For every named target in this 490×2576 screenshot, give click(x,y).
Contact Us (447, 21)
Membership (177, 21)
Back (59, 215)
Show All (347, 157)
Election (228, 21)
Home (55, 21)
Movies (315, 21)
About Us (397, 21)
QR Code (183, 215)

### Assignment:
Repeat the data above in full, word for word.

### Exercise output:
For every named target in this 490×2576 screenshot, give click(x,y).
Contact Us (447, 21)
Membership (177, 21)
Back (59, 215)
Show All (347, 157)
Election (228, 21)
Home (55, 21)
Movies (315, 21)
About Us (397, 21)
QR Code (183, 215)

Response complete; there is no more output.